--- YOUR INSTRUCTIONS ---
Look for the word "height" in the entries and copy every line where it shows up.

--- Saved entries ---

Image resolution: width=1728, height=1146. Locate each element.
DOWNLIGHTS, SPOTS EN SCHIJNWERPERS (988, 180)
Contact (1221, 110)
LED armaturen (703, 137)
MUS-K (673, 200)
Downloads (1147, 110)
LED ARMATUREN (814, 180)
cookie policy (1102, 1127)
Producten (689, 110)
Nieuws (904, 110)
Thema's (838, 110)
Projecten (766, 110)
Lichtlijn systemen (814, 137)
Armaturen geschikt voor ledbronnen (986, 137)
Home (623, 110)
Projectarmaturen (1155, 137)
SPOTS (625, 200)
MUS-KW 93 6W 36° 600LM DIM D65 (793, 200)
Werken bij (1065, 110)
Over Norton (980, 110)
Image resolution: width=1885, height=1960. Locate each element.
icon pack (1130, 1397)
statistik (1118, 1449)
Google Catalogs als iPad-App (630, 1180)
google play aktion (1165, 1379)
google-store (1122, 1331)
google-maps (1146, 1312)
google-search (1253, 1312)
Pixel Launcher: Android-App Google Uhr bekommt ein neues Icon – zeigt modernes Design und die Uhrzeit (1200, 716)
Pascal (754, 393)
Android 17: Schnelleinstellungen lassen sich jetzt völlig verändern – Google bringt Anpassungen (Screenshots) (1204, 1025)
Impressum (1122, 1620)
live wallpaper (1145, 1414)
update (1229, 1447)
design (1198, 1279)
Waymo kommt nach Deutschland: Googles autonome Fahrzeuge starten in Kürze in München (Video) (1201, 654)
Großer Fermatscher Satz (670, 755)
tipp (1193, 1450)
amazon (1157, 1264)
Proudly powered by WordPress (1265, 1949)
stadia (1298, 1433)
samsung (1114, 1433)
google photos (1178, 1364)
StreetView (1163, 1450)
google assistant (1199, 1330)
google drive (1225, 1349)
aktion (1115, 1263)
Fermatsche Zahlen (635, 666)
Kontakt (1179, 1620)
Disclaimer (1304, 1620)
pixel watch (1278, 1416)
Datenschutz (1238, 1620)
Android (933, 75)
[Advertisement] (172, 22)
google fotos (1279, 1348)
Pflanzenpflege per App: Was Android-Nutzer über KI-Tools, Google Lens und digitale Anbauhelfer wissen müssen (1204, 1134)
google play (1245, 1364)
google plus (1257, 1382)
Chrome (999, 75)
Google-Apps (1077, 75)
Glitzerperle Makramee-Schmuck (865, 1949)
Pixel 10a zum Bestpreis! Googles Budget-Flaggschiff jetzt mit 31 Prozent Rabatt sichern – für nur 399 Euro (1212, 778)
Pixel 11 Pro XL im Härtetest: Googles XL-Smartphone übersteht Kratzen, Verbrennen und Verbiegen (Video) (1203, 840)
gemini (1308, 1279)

--- RESPONSE TO THE TASK ---
Image resolution: width=1728, height=1146. Locate each element.
Image resolution: width=1885, height=1960. Locate each element.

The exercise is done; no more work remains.